====== SOURCE RECORDS

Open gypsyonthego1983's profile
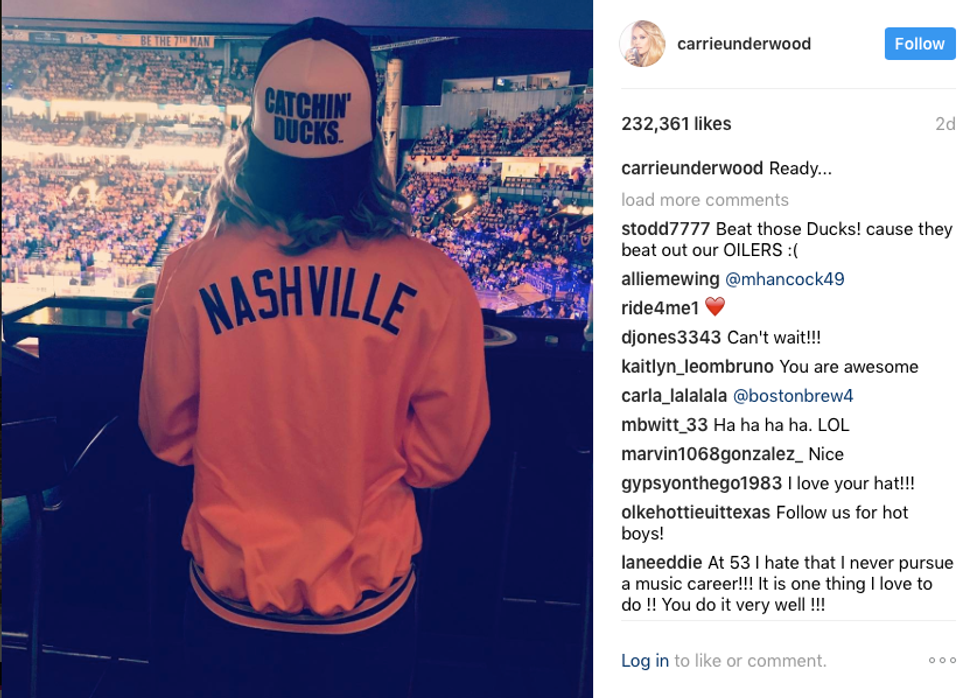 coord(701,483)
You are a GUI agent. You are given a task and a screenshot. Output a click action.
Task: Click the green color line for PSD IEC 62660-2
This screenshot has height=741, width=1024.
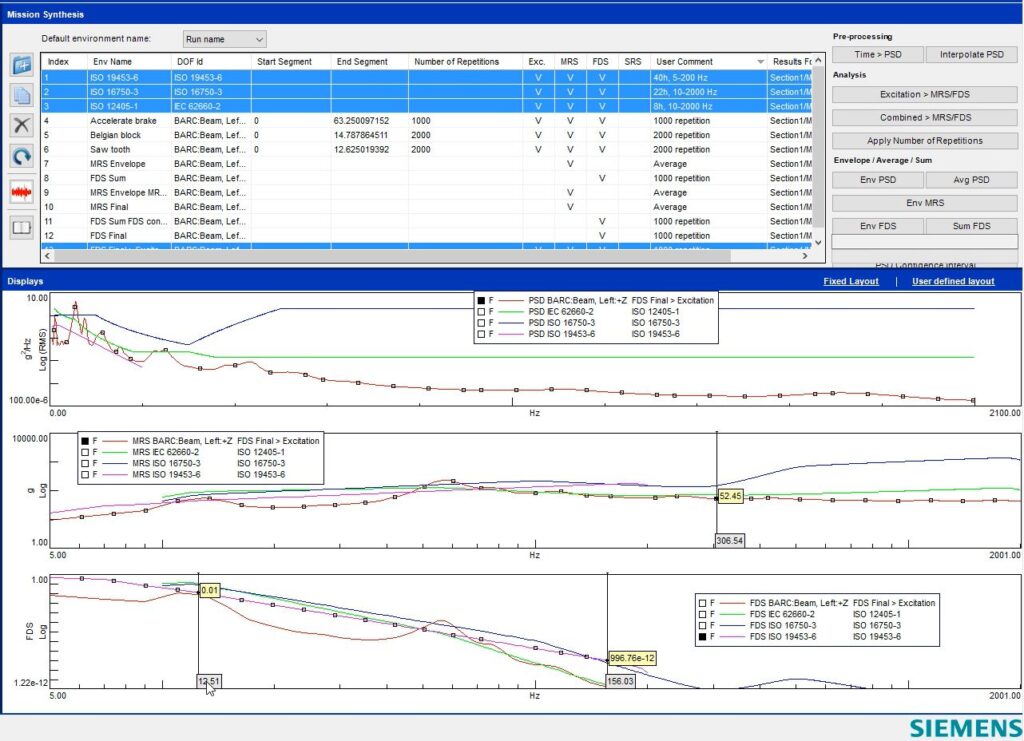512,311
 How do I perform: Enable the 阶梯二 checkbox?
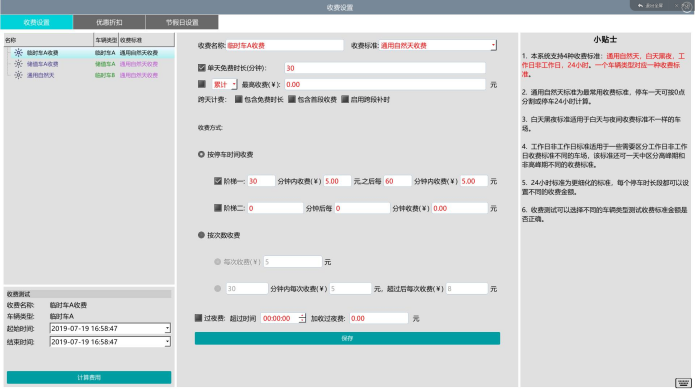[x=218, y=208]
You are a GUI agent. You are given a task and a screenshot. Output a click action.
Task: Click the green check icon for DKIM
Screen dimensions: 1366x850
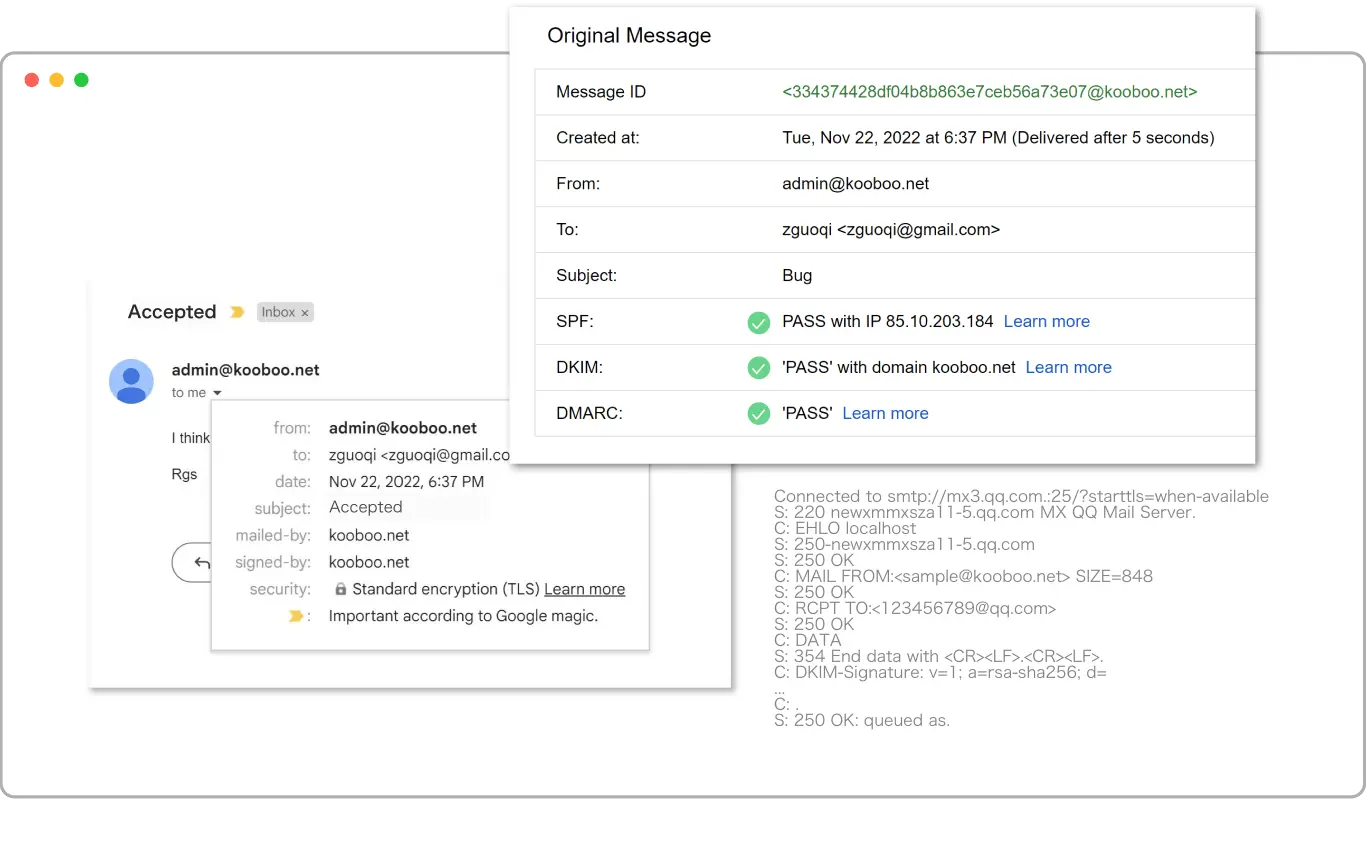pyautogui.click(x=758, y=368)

============

*WHAT IS NEEDED*: Your job is to repeat the data exactly, leaving each picture out.

*WRITTEN ANSWER*:
Open gypsyonthego1983's profile
 coord(701,483)
You are a GUI agent. You are given a task and a screenshot. Output a click action.
Task: Click the green color line for PSD IEC 62660-2
This screenshot has height=741, width=1024.
512,311
 How do I perform: Enable the 阶梯二 checkbox?
[x=218, y=208]
You are a GUI agent. You are given a task and a screenshot. Output a click action.
Task: Click the green check icon for DKIM
Screen dimensions: 1366x850
pyautogui.click(x=758, y=368)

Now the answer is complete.